# Does Anyone's Rat Try to Pull Them Into The Cage?



## TheRatPack8 (Dec 10, 2012)

So Edward has started this bizarre behavior where he grabs ahold of my finger (not painfully but firmly) and physically drags my hand into the cage! The first time he did it I thought he was gonna bite he **** out of me and I didn't want to hurt him by flinging him so I let him drag my hand in, where he proceed to groom me and put his paws all over my hands. This is the second day he has been doing this, he did it only once to my boyfriend but always does it to me every time I get near the cage or put my fingers where he can get them. 

I just changed perfumes to something that smells like a rose, and then he did that. At first I thought he wanted to eat it but sometimes he just drags my hand in and just doesn't want me I move it and lays next to my hand. 

Is this behavior maybe linked to my perfume change? If I sound stupid sorry but that's the only thing that has changed since he started this goofiness. 

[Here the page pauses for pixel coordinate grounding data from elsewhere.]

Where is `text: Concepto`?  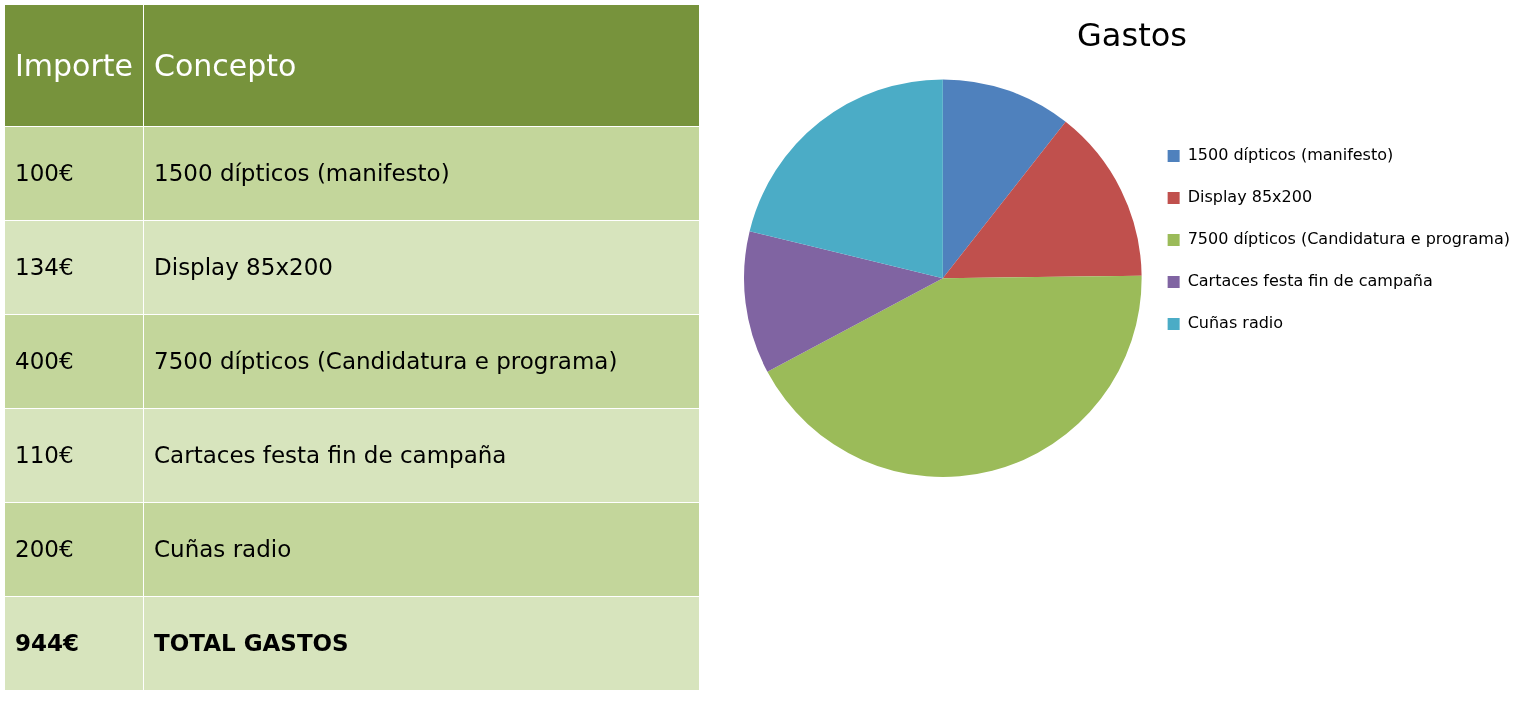 text: Concepto is located at coordinates (422, 66).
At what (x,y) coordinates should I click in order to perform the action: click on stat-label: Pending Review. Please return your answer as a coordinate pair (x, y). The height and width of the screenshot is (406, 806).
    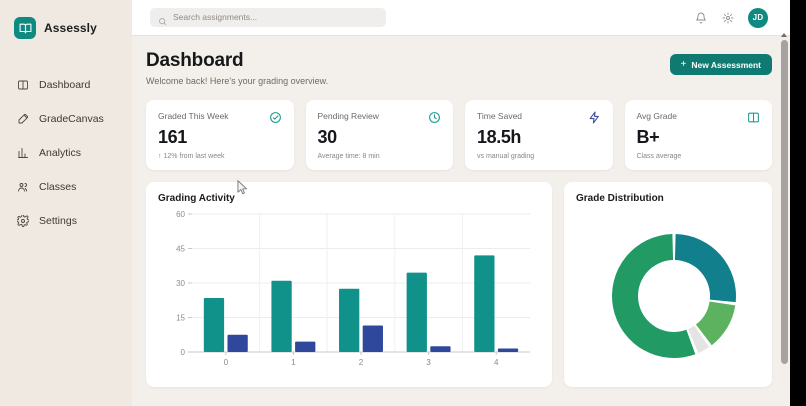
    Looking at the image, I should click on (348, 116).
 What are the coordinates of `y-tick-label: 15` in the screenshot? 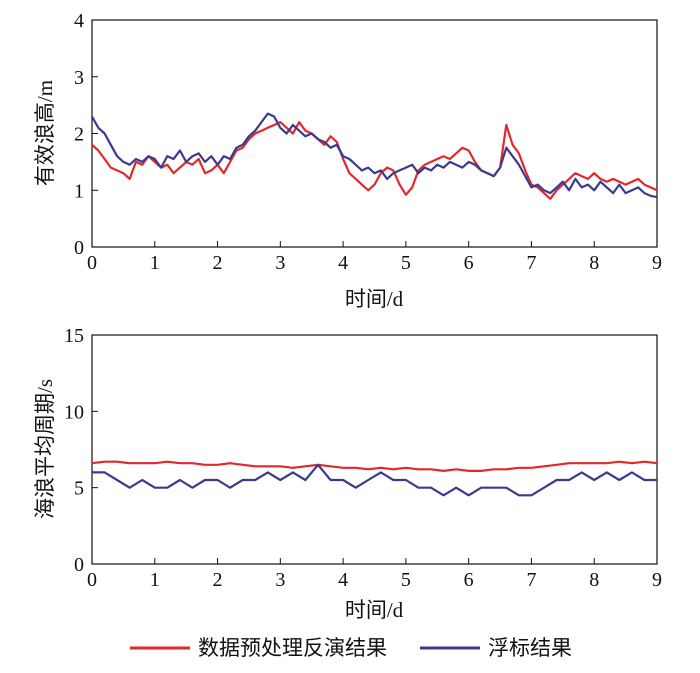 It's located at (74, 336).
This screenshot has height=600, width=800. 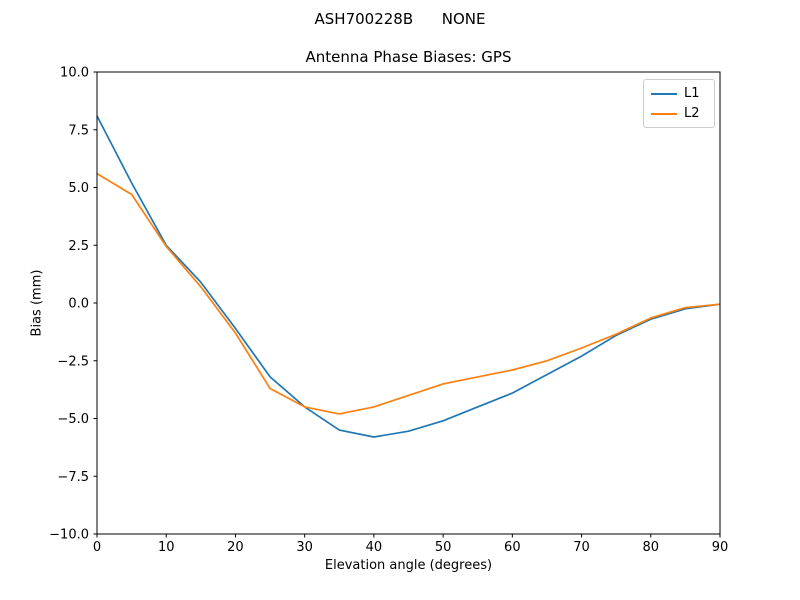 What do you see at coordinates (78, 188) in the screenshot?
I see `svg-text: 5.0` at bounding box center [78, 188].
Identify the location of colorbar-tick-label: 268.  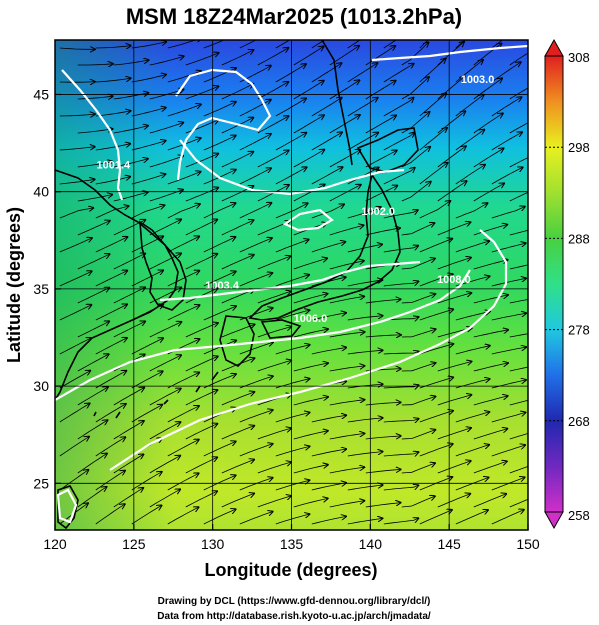
(579, 422).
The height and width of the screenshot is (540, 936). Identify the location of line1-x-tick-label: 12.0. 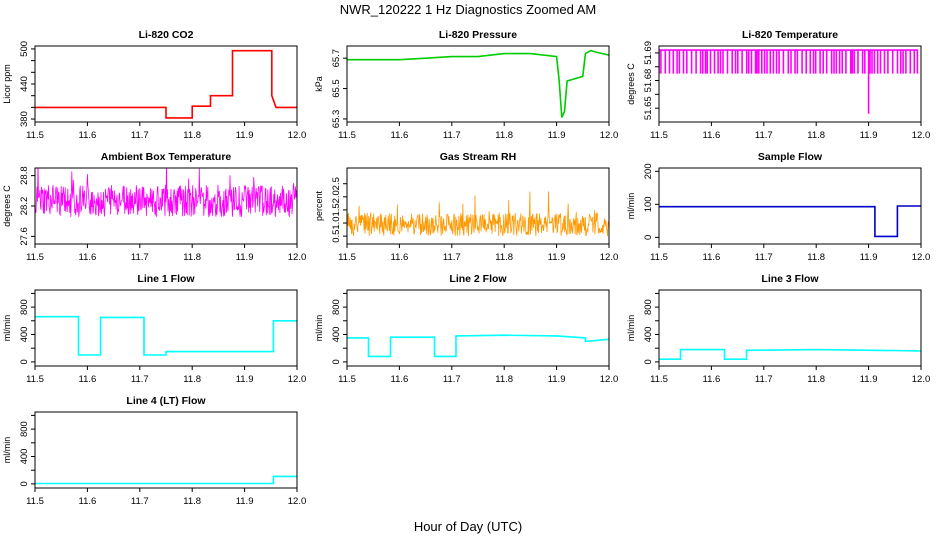
(298, 380).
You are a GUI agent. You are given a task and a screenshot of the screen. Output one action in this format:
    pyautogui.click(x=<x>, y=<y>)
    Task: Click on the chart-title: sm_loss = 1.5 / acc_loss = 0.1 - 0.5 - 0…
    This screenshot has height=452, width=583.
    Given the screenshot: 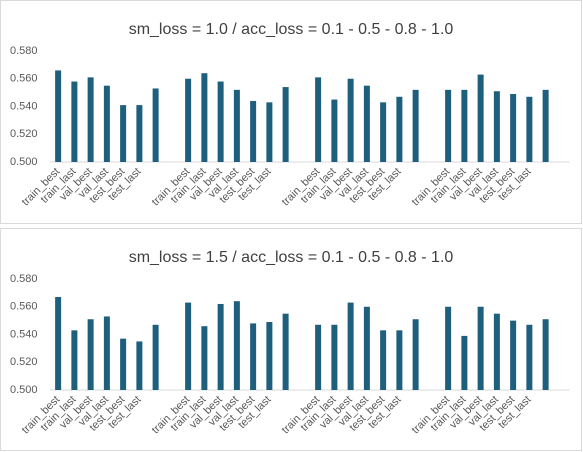 What is the action you would take?
    pyautogui.click(x=292, y=258)
    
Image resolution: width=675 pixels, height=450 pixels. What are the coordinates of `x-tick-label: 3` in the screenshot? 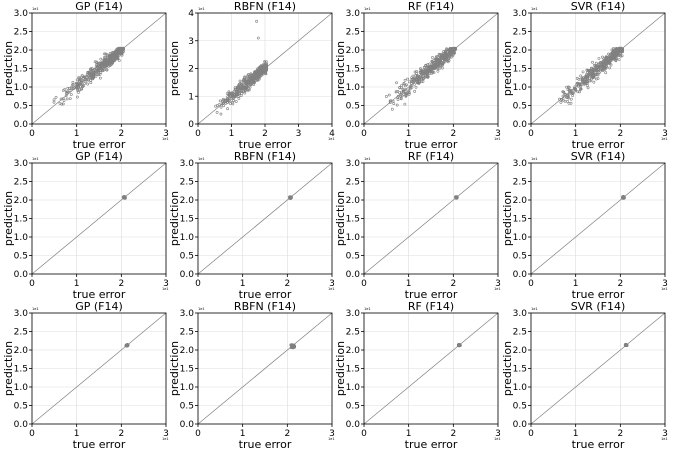 It's located at (166, 134).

Sent from my iPhone using Petguide.com Free App


----------



## Rat-1- (Jul 22, 2012)

Yeah I got my boys a new big cage for Christmas and I can fit my head in the door. So I had my head in there trying to give smeagol a kiss when he pulled my lips into the cage. I think it means they want to be with you. Or to show you their home. Lol


Sent from my iPhone using Petguide.com Free App


----------



## pipsqueak (Sep 5, 2011)

haha yeah all my girls do that to me.
though Rory does it the most.


----------